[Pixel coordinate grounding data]
══════════════════════════════

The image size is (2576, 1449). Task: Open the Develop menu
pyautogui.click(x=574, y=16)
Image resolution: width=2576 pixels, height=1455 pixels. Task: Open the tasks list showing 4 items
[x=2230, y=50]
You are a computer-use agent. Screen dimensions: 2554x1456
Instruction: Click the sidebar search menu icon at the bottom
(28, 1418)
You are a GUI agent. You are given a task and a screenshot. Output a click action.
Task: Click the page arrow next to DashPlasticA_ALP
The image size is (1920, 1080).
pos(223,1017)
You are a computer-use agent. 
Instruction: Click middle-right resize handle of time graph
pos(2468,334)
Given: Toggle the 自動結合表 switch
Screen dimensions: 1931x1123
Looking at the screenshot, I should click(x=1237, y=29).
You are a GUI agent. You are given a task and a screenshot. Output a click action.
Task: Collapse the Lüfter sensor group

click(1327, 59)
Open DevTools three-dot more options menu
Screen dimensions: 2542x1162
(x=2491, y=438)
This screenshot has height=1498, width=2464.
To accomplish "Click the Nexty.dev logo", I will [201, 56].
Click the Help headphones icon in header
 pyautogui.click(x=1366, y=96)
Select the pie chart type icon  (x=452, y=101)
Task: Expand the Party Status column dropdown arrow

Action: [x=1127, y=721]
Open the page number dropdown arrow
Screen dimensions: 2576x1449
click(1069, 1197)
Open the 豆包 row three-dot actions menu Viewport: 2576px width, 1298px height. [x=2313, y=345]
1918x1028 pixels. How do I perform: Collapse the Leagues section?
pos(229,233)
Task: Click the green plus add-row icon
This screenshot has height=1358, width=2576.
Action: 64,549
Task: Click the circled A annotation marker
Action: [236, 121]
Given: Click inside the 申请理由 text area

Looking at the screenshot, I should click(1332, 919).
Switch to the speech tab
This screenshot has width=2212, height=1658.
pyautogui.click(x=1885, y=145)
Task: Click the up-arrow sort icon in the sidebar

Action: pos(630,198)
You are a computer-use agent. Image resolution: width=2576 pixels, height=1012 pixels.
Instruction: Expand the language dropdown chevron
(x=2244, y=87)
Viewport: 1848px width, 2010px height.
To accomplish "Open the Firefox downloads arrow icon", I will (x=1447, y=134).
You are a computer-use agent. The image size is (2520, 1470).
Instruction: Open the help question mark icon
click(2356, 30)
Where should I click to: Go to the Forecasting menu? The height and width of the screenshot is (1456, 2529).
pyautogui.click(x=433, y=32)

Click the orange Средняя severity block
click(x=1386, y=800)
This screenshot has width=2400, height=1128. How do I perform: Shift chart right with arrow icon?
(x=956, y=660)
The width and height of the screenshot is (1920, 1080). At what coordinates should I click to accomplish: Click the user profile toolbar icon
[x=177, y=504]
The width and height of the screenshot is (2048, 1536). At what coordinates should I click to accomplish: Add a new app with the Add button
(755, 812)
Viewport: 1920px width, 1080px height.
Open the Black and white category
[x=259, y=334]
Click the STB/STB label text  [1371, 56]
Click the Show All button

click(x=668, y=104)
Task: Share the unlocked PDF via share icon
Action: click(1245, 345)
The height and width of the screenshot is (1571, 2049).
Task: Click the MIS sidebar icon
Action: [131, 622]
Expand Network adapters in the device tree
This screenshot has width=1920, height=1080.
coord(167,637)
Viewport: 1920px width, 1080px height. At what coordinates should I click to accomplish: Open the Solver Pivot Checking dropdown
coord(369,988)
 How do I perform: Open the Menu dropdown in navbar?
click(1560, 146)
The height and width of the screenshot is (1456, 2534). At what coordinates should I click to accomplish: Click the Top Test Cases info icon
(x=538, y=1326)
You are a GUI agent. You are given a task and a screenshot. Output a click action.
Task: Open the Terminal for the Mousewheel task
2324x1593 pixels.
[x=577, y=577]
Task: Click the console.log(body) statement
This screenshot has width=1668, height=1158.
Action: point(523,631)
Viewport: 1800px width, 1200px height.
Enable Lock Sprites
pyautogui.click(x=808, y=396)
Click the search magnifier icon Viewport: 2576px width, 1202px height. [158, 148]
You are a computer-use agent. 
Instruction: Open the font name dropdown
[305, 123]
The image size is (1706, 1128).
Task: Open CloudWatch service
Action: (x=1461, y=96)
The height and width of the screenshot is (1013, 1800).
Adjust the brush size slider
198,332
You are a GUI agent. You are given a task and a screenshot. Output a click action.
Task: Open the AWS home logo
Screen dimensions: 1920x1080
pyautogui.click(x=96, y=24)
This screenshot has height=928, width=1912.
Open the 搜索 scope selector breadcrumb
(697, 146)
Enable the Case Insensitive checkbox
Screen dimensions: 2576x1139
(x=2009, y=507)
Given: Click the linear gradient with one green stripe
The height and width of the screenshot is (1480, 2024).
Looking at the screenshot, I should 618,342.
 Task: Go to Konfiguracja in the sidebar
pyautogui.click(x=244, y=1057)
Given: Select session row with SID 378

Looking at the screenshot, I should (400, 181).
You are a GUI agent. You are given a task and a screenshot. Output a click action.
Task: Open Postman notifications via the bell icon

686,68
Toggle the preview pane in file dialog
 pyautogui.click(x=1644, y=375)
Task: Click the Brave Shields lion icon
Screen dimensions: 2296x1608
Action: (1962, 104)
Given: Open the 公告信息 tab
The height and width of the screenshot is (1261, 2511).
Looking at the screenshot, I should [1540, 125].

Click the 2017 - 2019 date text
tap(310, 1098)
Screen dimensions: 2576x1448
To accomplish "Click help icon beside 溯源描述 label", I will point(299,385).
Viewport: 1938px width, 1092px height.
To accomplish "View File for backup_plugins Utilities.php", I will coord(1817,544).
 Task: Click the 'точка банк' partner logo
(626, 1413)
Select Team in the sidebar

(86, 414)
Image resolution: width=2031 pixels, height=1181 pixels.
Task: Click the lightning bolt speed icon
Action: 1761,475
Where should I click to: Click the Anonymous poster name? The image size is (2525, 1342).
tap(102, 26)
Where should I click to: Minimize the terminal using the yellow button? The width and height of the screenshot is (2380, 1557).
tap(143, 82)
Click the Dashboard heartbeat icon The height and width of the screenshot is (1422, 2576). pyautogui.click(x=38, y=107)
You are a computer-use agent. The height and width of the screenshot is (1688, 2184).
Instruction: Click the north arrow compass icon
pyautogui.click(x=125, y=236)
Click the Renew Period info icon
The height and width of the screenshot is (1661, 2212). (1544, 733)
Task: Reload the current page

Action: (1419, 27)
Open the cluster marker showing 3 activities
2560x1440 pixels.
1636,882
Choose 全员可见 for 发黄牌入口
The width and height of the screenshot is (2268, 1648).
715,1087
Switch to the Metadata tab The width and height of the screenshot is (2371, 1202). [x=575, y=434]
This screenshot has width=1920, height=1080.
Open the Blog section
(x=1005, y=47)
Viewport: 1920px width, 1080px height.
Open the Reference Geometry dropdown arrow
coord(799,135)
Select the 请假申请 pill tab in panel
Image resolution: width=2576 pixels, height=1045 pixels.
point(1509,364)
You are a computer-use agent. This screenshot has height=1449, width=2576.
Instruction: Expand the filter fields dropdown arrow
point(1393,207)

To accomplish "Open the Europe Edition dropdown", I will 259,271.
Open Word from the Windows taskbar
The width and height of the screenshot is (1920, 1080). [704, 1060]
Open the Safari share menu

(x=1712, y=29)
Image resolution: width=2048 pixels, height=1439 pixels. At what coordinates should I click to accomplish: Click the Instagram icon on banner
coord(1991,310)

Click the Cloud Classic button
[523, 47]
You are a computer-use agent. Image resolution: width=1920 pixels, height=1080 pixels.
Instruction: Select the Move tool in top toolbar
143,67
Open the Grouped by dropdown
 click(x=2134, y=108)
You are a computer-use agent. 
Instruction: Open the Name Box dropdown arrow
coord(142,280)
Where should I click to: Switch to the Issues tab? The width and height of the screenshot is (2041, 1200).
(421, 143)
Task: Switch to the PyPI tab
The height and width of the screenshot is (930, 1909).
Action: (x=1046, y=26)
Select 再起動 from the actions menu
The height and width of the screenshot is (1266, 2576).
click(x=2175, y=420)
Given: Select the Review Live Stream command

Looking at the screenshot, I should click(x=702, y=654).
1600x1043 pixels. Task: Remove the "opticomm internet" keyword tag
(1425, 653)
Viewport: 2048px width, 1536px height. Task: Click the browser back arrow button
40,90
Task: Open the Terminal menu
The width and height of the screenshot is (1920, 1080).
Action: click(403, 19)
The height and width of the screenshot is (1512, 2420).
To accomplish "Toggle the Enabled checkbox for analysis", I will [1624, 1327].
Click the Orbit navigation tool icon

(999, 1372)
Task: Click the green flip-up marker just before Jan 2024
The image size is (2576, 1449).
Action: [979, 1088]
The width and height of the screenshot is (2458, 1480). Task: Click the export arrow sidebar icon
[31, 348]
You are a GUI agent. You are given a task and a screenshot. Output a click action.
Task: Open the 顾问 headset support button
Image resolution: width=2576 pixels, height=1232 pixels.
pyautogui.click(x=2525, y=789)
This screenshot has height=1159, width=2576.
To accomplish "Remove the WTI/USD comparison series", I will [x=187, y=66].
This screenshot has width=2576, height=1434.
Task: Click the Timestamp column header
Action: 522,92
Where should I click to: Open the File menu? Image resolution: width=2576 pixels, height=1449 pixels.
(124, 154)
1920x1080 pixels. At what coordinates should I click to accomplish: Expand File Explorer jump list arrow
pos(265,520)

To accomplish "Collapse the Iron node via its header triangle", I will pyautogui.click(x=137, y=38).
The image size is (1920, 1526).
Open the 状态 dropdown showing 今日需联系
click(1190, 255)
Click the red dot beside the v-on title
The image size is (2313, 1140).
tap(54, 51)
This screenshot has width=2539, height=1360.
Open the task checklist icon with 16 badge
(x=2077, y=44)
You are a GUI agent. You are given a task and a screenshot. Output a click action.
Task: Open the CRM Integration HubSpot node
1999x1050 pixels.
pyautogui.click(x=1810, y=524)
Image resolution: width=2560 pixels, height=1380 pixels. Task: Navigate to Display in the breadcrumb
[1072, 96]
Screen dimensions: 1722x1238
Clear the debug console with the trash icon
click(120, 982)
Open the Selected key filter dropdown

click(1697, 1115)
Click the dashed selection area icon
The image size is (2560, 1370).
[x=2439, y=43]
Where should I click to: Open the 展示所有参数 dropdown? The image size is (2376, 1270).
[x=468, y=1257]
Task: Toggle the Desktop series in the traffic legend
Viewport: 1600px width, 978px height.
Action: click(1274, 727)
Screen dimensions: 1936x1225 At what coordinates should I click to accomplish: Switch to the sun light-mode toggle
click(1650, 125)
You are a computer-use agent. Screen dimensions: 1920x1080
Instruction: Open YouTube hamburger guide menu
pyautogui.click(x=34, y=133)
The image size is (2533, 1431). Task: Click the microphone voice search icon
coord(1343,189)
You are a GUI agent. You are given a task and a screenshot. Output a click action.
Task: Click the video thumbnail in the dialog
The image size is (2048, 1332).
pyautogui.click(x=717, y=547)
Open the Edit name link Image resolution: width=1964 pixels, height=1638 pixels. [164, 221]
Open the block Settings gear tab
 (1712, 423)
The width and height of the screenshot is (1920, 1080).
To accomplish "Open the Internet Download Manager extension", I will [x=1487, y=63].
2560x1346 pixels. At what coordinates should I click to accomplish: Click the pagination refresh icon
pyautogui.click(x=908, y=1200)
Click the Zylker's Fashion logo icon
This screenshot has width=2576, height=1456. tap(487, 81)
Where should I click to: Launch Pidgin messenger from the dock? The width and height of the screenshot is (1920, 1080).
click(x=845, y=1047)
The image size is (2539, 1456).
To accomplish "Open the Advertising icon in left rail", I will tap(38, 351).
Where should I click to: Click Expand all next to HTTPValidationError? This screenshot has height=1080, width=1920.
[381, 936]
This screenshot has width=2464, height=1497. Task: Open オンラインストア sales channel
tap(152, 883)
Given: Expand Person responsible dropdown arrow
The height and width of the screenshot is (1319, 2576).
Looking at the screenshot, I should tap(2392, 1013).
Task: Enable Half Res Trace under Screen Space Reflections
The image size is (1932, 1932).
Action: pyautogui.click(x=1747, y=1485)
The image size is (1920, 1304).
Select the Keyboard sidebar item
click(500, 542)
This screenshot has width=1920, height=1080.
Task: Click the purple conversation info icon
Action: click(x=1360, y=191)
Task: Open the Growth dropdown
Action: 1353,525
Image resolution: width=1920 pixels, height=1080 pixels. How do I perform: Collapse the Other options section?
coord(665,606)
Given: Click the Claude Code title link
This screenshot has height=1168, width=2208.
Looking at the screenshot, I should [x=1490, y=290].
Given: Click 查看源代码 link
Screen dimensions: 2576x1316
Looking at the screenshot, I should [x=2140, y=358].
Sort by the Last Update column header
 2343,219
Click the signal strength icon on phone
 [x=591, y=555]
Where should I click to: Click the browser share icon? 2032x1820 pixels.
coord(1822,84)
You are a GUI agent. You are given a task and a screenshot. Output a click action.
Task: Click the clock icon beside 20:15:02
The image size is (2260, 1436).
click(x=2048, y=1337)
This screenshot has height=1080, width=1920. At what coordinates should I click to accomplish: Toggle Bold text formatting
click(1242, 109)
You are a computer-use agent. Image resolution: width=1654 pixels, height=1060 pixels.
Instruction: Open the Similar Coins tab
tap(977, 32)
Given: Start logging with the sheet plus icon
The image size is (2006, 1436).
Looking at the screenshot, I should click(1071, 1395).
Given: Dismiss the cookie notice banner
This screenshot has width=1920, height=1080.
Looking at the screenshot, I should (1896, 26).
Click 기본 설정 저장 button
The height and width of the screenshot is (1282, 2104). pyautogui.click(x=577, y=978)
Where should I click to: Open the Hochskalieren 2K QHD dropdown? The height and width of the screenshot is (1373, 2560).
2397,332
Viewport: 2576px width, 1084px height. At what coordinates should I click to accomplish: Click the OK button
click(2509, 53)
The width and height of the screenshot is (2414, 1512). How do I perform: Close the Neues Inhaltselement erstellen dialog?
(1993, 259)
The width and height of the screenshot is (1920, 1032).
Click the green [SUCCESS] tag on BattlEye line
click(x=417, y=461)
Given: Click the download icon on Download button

══════════════════════════════

▶ [Problem to solve]:
Where a line of the data contains "three", include it in the tally, and answer with the tally alone.

▶ [Solution to this problem]:
2